A living will is another type of advance directive. It is a written, legal document where individuals can specify what sort of medical intervention and treatments they want or don’t want if they are terminally injured or ill. Individuals can also specify if they want medical treatments to keep them alive, including feeding tubes and resuscitation. Individuals who have a DNR should mention this in their living will. Learn more about DNRs below. Living wills can spell out an individual’s wishes regarding complicated medical decisions at a later time when there is disagreement or confusion among family members. It should be noted that having a living will does not guarantee that doctors, hospitals, or family members will follow an individual’s wishes.

Do Not Resuscitate Order

A do not resuscitate order, also called a DNR, is also a type of advance directive. It is a medical order that states the individual does not want cardiopulmonary resuscitation (CPR) performed if their breathing or heart stops. A DNR is only relevant when it comes to CPR. It does not give any other medical instructions.

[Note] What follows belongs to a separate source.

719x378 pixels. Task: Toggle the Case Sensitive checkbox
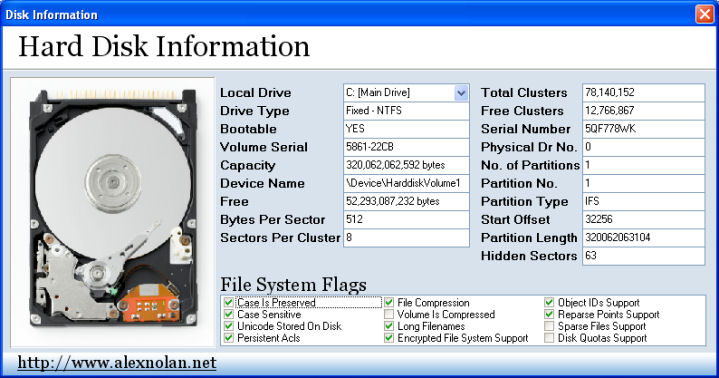click(228, 314)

A will expresses how an individual wants any remaining assets and belongings handled once they are deceased. This means they choose whether it is disbursed to individual beneficiaries or dissolved and given to charity. When setting up a will, an individual designates an executor who will oversee the disbursement of the estate. This executor cannot make decisions for the person while they are still alive. Wills are state documents, and the governing laws applying to them vary from state to state.


 Financial Management – Another responsibility that caregivers have when their loved one’s dementia progresses is financial management.  Learn about financial planning for dementia care.  

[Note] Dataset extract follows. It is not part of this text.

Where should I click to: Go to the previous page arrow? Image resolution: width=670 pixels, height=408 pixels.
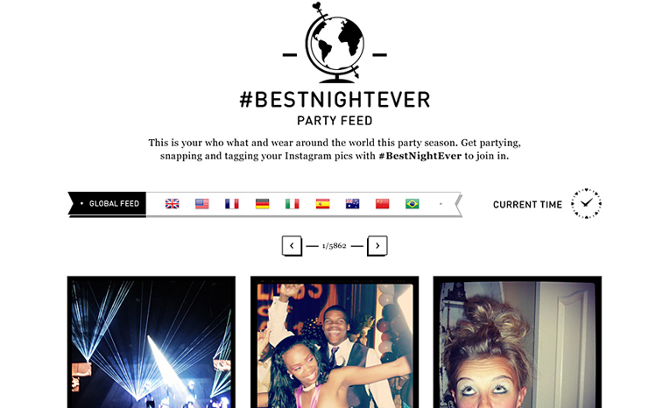[x=292, y=246]
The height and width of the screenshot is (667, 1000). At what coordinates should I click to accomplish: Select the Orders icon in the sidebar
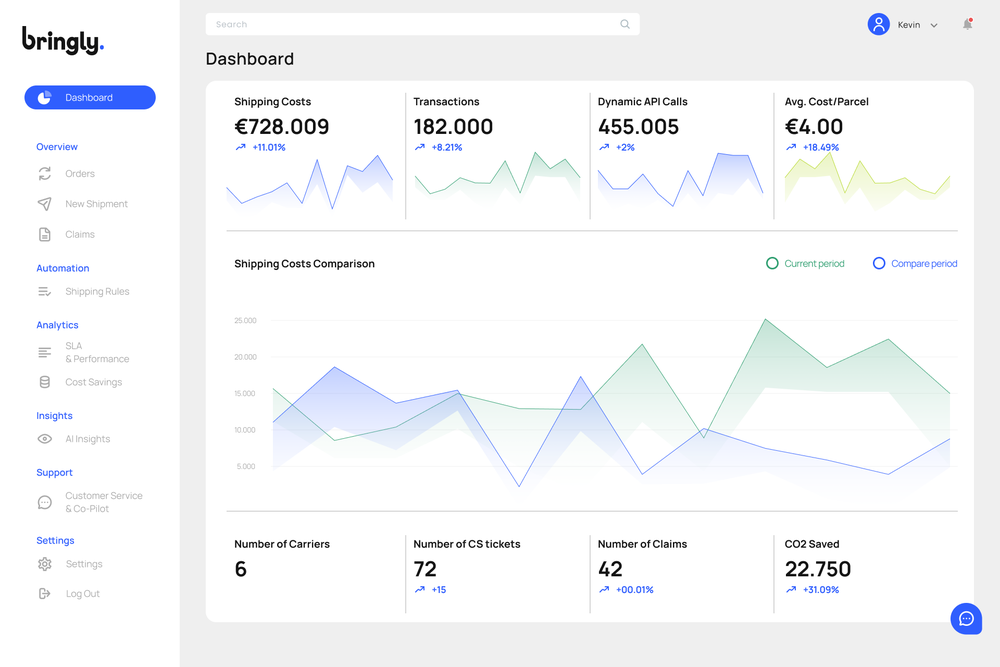45,173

How to Get a Power Of Attorney For Someone With Dementia

A power of attorney gives up one’s responsibilities and rights by transferring them to a trusted friend or family member. The process of creating a POA is harder if your loved one has been diagnosed with Alzheimer’s or dementia. If the individual can understand what they are signing and the associated consequences, then they can sign the document. This is of course the easiest route and signifies that your loved one still has their mental capacity and is planning for the future. There is one large contingency. Depending upon the State Medicaid office and how they have evaluated the individual, it can change the legality of the power of attorney. For instance, if your loved one has recently created and signed a power of attorney but the state had already deemed them incompetent, then the POA becomes null and void. This is an extreme case, but in this situation, the person would become a ward of the state and to transfer back decision-making abilities to a friend or family member would be an expensive and long legal process done through the court system.

If the person with dementia still has their mental capacity, this is the time to put into place legal documents that ensure their wishes are followed in terms of housing and their care, but also how their finances are handled as the disease progresses.

A type of power of attorney called a springing POA “springs” into effect as an individual’s health deteriorates and in cases of Alzheimer’s and dementia, their symptoms and health progress to later stages of the disease. Again, to be valid this would have had to be created while your loved one was still mentally capable and able to legally sign a document.

When these options do not work, it is time to look at guardianship through the court. This is stating your loved one is not capable mentally and needs someone (who they trust) to be their voice and make money and care choices.

Laws vary state by state, so it is important to check with a professional as to your situation. Making POA arrangements as soon as your loved one is diagnosed is key if they did not already have one. Being prepared for the future by naming a legal decision-maker is protection to ensure your loved one’s best quality of life.